In the greatest distress Mildred hastened for aid. Wycherley directed the girl and her father to throw down to him the flag halyards from the flagstaff, doubling them and fastening one end to the staff. The timely arrival of Sir Wycherley on the scene together with Vice-Admiral Gervaise, who had just landed from his fleet recently anchored in the roadstead below, afforded sufficient help to rescue the young officer before his strength gave out.
Sir Gervaise now inquired where he could find some reliable messenger to carry important dispatches to the nearest post station. Sir Wycherley recommended the young lieutenant who had just been rescued, and offered one of his own horses for the service. The offer was gladly accepted, and the two gentlemen then proceeded to breakfast at the hall while waiting for the return of the messenger. Captain Dutton with his wife and daughter Mildred were also invited to dine there in the evening, not on his account, by any means, but because of the charms and refinement of the ladies.
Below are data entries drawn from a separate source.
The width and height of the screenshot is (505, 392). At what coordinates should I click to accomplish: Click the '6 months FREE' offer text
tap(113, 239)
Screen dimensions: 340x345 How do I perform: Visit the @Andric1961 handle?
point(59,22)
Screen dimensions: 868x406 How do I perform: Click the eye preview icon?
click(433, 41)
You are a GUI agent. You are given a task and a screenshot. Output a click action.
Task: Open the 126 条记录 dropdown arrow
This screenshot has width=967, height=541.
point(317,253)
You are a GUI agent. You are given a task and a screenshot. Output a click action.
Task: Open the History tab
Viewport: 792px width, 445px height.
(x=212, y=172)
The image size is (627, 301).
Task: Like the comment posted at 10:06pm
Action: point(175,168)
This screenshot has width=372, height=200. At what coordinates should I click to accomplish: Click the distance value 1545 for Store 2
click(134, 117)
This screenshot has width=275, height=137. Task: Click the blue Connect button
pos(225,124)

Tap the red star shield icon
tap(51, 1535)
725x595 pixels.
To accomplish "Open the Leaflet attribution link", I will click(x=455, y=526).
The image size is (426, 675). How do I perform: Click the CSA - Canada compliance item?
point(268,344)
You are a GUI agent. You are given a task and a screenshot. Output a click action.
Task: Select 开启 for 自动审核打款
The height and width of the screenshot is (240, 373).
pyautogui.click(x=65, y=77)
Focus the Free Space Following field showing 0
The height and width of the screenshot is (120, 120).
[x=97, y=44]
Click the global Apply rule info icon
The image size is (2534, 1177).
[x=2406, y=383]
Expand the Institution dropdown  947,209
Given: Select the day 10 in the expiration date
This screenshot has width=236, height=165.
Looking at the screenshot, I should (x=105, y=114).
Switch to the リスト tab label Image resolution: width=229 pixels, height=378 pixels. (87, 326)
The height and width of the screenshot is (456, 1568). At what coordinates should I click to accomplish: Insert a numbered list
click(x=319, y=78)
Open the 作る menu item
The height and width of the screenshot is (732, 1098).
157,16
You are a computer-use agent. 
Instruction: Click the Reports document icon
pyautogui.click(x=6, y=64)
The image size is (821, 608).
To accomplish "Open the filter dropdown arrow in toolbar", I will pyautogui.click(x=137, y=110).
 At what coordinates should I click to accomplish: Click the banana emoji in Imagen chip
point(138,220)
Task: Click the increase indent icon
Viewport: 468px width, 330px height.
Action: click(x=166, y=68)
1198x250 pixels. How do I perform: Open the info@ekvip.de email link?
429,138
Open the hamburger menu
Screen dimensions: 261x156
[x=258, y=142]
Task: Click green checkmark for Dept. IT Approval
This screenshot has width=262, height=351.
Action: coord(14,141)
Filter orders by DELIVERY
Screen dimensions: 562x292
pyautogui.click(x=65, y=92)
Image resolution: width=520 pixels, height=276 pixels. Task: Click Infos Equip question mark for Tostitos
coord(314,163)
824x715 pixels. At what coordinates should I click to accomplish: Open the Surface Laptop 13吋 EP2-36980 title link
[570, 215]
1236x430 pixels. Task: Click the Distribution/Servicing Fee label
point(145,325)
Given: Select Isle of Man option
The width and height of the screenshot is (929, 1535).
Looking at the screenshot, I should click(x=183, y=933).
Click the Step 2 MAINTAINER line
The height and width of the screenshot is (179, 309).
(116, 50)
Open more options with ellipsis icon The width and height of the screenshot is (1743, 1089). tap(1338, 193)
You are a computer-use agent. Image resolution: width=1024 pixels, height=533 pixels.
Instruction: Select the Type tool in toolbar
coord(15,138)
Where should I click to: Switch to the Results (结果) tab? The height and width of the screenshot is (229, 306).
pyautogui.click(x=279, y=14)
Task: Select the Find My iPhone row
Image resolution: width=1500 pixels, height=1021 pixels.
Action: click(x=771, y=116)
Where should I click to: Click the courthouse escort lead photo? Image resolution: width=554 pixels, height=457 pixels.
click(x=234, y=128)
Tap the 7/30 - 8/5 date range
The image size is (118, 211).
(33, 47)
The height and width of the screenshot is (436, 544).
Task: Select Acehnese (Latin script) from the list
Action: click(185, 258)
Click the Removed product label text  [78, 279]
Wycherley was long in returning from his trip, and the Vice-Admiral was considerably agitated. But altogether different emotions were aroused by the, news that Wycherley collected and verified on the way. He had learned that the Pretender, as he was called, had landed in Scotland to renew the efforts to restore the Stuarts to the throne. A powerful French fleet had already sailed to his assistance, and another civil war had begun in Great Britain. This was news indeed. But as there was nothing to be done by the large fleet then lying at Wychecombe until after deliberation or the arrival of despatches from the government, the proposed entertainment went on as originally planned. In the mean time other guests had arrived, including Tom Wychecombe, who assumed to be the lawful successor to the then Baronet, as his father was reported to have legitimized the three sons he had by his housekeeper, the only known offspring, in fact, of either Sir Wycherley or of his three brothers. Another guest was Rear-Admiral Bluewater, the second in rank of the fleet commanded by Vice-Admiral Gervaise. These two capital seamen had been fast friends since they were midshipmen. Although differing in character, each had sterling qualities that attracted him to the other to such a degree that they had continued, by the tactful use of influence, to be attached to the same ship or fleet for many years.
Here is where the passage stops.